Villar, Sofia S. and Jacko, Peter (2022) Bandit Procedures for Designing Patient-Centric Clinical Trials. In: Springer Series in Supply Chain Management :. Springer Series in Supply Chain Management (1). Springer Nature, London, pp. 365-389. ISBN 9783031019258
Full text not available from this repository.Abstract
Multi-armed bandit problems (MABPs) are a special type of optimal control problem that has been studied in the fields of operations research, statistics, machine learning, economics, and others. It is a framework well suited to model resource allocation under uncertainty in a wide variety of contexts. Across the existing theoretical literature, the use of bandit models to optimally design clinical trials is one of the most typical motivating application, where the word “optimally” refers to designing the so-called patient-centric trials, which would take into account the benefit of the in-trial patients and thus are by some researchers considered more ethical. Nevertheless, the resulting theory has had little influence on the actual design of clinical trials.
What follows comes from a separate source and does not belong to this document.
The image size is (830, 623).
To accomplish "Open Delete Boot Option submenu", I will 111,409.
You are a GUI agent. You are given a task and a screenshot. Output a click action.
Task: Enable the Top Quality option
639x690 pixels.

Contrary to similar learning problems arising for instance in digital marketing where interventions can be tested on millions of users at negligible cost, clinical trials are about “small data”, as recruiting patients is remarkably expensive and (in many cases) ethically challenging. In this book chapter, we review a variety of operations research and machine learning approaches that lead to algorithms to “solve” the finite-horizon MABP and then interpret them in the context of designing clinical trials. Due to the focus on small sizes, we do not resort to the use of the normal distribution to approximate a binomial distribution which is a common practice for large samples either “for simplicity” or “for ease of computation”. Solving a MABP essentially means to derive a response-adaptive procedure for allocating patients to arms in a finite sample experiment with no early stopping. We evaluate and compare the performance of these procedures, including the traditional and still dominant clinical trial design choice: equal fixed randomization. Our results illustrate how bandit approaches could offer significant advantages, mainly in terms of allocating more patients to better interventions, but still pose important inferential challenges, particularly in terms of their resulting lower statistical power, potential for bias in estimation and existence of closed-form test distributions or asymptotic theory. We illustrate some promising modifications to bandit procedures to address power and bias issues, and we reflect upon the open challenges that remain for an increased uptake of bandit models in clinical trials.